Non, un VÉRITABLE travaille sous OS/370.
Un bon VÉRITABLE peut arriver à trouver dans son manuel
JCL la signification de l'erreur IJK305I qu'il vient d'avoir. Un
VÉRITABLE fortiche peut écrire du JCL sans consulter ce
manuel du tout. Un VÉRITABLE carrément extra peut
trouver des bugs enfouis dans un dump mémoire de 6 Mégaoctets
sans utiliser une calculatrice hexadécimale.
OS/370
est véritablement un système d'exploitation
remarquable. Il est possible la dessus de détruire des
journées de travail avec un blanc mal placé, ce qui
incite les équipes de programmation à une plus grande
concentration mentale. La meilleure manière pour aborder le
système OS/370 est par une perforatrice de cartes. Certains
prétendent qu'il existe un time-sharing sur OS/370, mais une
étude minutieuse à montré le contraire.
LES
OUTILS DE PROGRAMMATION
Quels outils un VÉRITABLE
emploie-t-il ? En théorie, il pourrait rentrer ses programmes
directement par les clés du panneau frontal de son ordinateur.

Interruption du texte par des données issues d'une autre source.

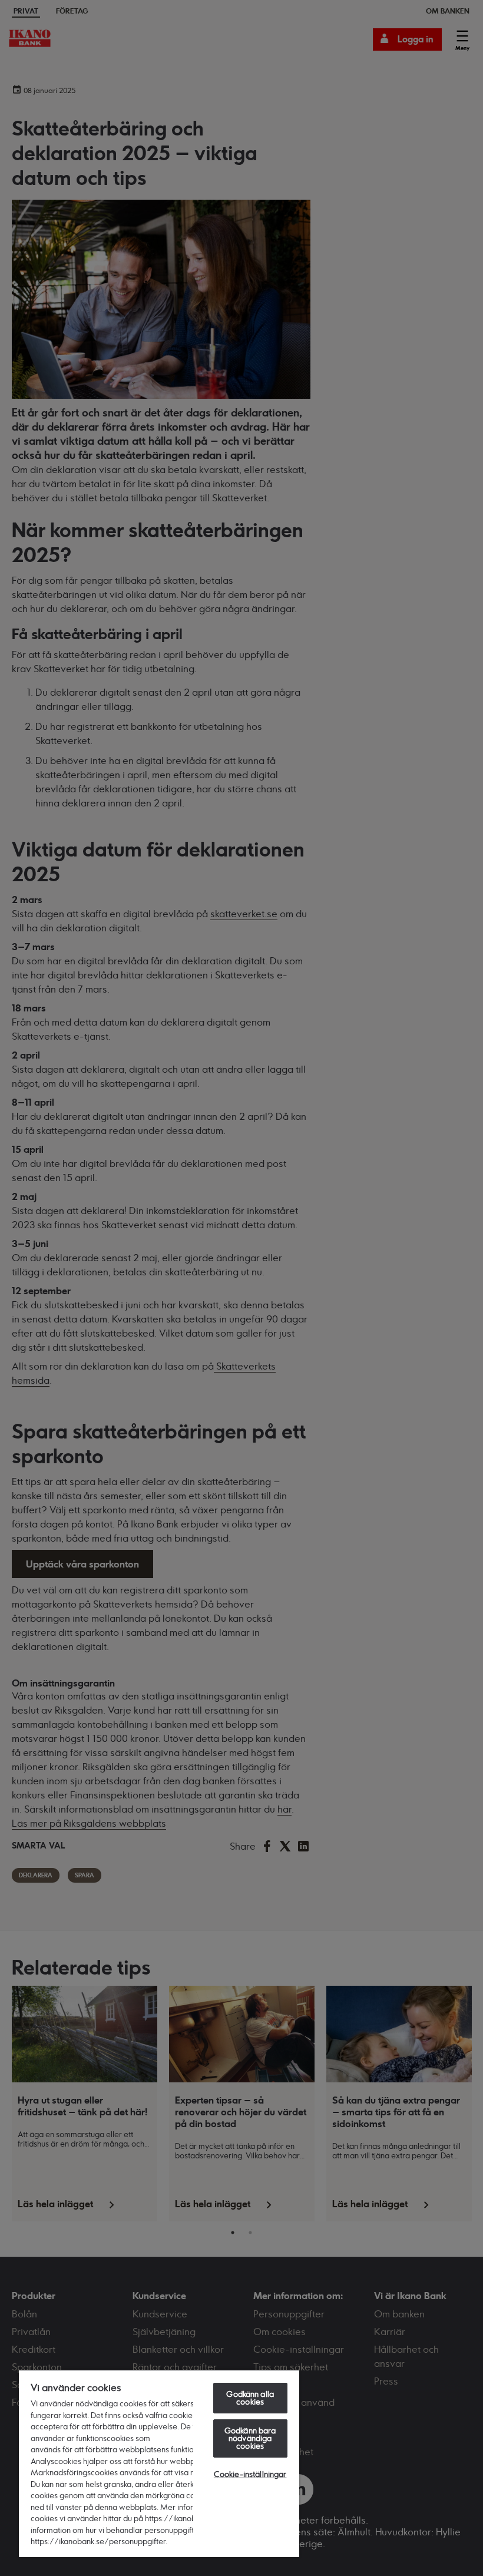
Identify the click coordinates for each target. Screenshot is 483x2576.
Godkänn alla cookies (250, 2397)
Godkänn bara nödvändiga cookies (250, 2438)
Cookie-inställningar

C'était effectivement le cas à l'occasion du temps où
les machines avaient encore cet accessoire. Il fut un temps ou un
VÉRITABLE connaissait typiquement par coeur son boot en hexa
et le rentrait à chaque fois qu'il lui arrivait de l'écraser
avec son programme.
C'était aussi le temps où
la mémoire était véritable, et ne s'en allait
pas quand on coupait le jus. De nos jours, les mémoires
oublient ce qu'on leur demande de retenir et gardent des choses
qu'elles feraient mieux d'écraser. La légende dit que
Seymour Cray, le père du super ordinateur CRAY I et de la
plupart des Control Data a rentré aux clés le premier
système d'exploitation du CDC-7600 quand celui-ci a démarré
pour la première fois. Inutile de préciser que Seymour
Cray est un VÉRITABLE.
Un de mes VÉRITABLES
favoris était un ingénieur Texas Instrument. Un jour,
il reçut un appel longue distance d'un utilisateur dont le
système avait crashé au milieu d'une sauvegarde
importante. Jim avait alors réparé les dommages au
téléphone en faisant rentrer par l'utilisateur les
instructions de disk I/O aux clés, en patchant les tables
systèmes en hexa et en se faisant relire les contenus des
registres à l'écouteur.
La morale de cette
histoire est : Même si un VÉRITABLE utilise en général
une perfo ou une imprimante comme outil de génie logiciel, il
peut s'en sortir en cas d'urgence avec juste un tableau frontal et
une ligne téléphonique.
Dans certaines
sociétés, « édition de texte » ne
signifie plus de nos jours 10 ingénieurs faisant la queue
devant une perfo en code 29.
D'ailleurs mon lieu de travail
n'a plus aucune perfo. Dans une telle situation, un VÉRITABLE
doit se résigner à utiliser un éditeur de texte.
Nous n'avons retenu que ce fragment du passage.